Mijn argument hiervoor vind ik in de laatste zinnen van de evangelielezing. Hier gaat het opnieuw over onderwijzen, nu door Jezus zelf. “Toen hij aan land ging, zag Jezus een grote menigte”, staat er. En nu komt het: “Hij voelde medelijden met hen”. Eigenlijk is dit nog zwak uitgedrukt. Letterlijk staat er in het Grieks: “zijn hart keerde zich om in zijn lijf ”. Jezus krijgt pijn in zijn buik als hij ziet hoe slecht de mensen eraan toe zijn. Want “zij waren als schapen zonder herder”. En wat doet Jezus? “Hij begon hen uitvoerig te onderrichten.” Wat wil dit zeggen? U heeft al begrepen dat onderwijzen niet eenrichtingsverkeer is. De leraar luistert naar de behoeften van zijn leerlingen en speelt hierop in. Maar waarom leren? Mensen iets leren zet hen op eigen benen. Geld sturen naar de Derde Wereld is goed, maar de mensen leren om zelf voedsel te verbouwen is beter. Jezus leert de mensen om zelf actief bij te dragen aan rechtvaardige verhoudingen.

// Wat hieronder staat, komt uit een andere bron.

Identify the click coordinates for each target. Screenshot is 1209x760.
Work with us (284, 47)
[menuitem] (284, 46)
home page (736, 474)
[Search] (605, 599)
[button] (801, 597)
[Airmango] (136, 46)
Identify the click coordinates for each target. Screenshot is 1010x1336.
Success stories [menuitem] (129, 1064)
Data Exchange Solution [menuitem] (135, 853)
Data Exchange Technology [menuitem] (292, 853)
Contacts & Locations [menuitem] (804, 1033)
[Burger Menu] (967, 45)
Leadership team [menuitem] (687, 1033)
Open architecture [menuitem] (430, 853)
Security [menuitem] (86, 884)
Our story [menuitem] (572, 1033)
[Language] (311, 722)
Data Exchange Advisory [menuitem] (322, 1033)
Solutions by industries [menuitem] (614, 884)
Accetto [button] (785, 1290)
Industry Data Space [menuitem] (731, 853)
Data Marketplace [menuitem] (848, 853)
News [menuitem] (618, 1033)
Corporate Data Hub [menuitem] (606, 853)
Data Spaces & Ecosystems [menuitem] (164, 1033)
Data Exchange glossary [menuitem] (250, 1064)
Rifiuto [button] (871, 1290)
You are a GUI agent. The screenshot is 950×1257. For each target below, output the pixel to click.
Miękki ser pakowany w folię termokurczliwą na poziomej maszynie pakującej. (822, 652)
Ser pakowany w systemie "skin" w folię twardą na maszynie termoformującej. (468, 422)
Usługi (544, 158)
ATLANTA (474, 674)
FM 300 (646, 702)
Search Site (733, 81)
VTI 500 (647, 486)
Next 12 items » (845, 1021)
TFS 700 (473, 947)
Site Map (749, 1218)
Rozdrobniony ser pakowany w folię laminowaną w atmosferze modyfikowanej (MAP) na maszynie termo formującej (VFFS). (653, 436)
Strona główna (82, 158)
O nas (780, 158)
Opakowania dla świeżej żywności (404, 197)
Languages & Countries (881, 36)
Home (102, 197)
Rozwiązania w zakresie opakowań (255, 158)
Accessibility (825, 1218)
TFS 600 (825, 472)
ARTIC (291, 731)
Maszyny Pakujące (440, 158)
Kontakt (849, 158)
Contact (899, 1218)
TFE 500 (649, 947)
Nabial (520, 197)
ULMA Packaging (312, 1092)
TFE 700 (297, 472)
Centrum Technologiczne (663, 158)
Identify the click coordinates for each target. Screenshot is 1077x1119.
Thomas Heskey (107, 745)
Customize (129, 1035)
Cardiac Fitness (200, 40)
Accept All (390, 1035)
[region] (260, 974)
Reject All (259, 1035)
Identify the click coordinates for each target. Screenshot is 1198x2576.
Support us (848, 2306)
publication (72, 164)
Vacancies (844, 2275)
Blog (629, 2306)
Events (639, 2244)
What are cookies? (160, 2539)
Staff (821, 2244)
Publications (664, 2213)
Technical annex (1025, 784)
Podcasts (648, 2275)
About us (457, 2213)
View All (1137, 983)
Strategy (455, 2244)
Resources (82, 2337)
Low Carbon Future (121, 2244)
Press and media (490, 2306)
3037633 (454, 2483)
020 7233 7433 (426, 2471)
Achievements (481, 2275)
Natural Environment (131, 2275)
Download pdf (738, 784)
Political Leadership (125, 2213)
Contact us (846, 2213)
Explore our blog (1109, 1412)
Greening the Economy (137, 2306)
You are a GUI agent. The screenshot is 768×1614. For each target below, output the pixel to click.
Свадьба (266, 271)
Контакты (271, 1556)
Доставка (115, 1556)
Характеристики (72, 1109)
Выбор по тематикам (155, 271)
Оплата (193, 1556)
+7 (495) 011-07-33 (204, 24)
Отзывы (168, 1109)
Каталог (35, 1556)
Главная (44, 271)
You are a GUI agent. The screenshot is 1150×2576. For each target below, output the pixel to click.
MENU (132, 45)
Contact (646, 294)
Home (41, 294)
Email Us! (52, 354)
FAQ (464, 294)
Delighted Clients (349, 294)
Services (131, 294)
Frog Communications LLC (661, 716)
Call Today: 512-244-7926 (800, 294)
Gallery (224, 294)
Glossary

Over de hoofden van de apostelen heen geeft Jezus deze opdracht ook aan ons. Hoe kunnen wij herders worden voor elkaar? Waarom is samen leren belangrijk ook in onze situatie? Door te luisteren naar elkaars verhalen zijn we herders voor elkaar – juist wanneer onze ervaringen verschillen. Dan laten we elkaar opengaan en opbloeien. Dan troosten we elkaar en helpen de ander door een moeilijke periode. Zo vormen we een levende en geloofwaardige gemeenschap. Maar er is nog een tweede reden. Door met elkaar te spreken over ons geloof, vinden we de woorden die nodig zijn om uit te drukken waarom we geloven, wat het voor ons betekent. Die woorden zijn belangrijk voor onszelf, maar ook voor ons gesprek met buitenstaanders – familieleden, vrienden, collega’s. Een goed voorbeeld is goud waard. Maar zonder toelichting van wat ons geloof inhoudt, ontgaat veel mensen de diepere motivatie ervan. In een tijd waarin materialisme de boventoon voert, mogen wij als gelovigen wel iets mondiger worden. Op die manier zet Jezus ook ons op eigen benen in onze tijd. Mogen wij zo steeds meer op onze leermeester gaan gelijken.
Amen.
Jaap van der Meij
– * Stadsatlas Amsterdam. Straatnamen en brugnamen verklaard. Redactie Martha Bakker. Uitgeverij: Amsterdam Publishers. Gemeente Amsterdam 2006.